The way in which Canvas fingerprints are computed and stored allows a given “on” bit to be mapped back to the fragment which is responsible for setting that bit. Thus, unlike hashed fingerprints in other software, where many different fragments may collide to set the same bit, Canvas fingerprint bits are perfectly suited to QSAR applications and may be used just like any other calculated descriptor.
KPLS is a public domain methodology that possesses many of the advantages of other kernel-based methods, including the patent-protected technique known as support-vector machines.7 Furthermore, as a non-linear extension of PLS, it is entirely appropriate for underdetermined systems where the number of independent variables far exceeds the number of compounds, which is typically the case when the independent variables are Canvas fingerprint bits.
Figure 4 illustrates the ability of fingerprint-based KPLS to accurately predict potency.

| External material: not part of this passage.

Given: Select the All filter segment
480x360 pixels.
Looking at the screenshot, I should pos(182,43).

Here, a set of 71 compounds with measured inhibition against CDK2 was randomly divided into a training set of 54 and a test set of 17 compounds. Canvas dendritic fingerprints were then generated and used to build KPLS models containing between 1 and 5 factors. As seen in this plot, the 5-factor model performs well on the test set compounds over about four orders of magnitude in IC50.

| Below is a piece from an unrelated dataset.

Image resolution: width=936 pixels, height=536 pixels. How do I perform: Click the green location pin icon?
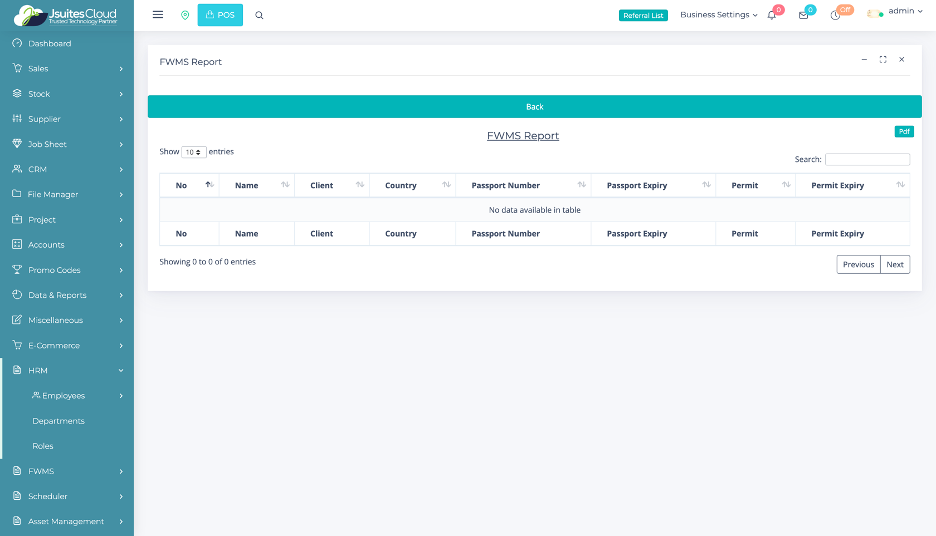coord(185,15)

Figure 4: Scatter plot for a 5-factor KPLS model of CDK2 inhibition using Canvas dendritic fingerprints.
Because a Canvas fingerprint bit can be mapped back to the atoms in the associated fragment, the contribution a given bit makes to the predicted activity can be divided equally over the atoms in the fragment. The non-linearity of KPLS makes it impossible to associate a single coefficient with a single bit, but sensitivity analysis may be employed to assess how the predicted activity ŷ responds to a small change in an “on” bit value: 1→1+dx. The change in predicted activity dŷ—based on that small change to the “on” bit value (1→1+dx)—is then used to compute the sensitivity dŷ/dx which is divided equally among the atoms in the fragment. This exercise is repeated for all bits, with accumulation of sensitivities over the atoms in the structure.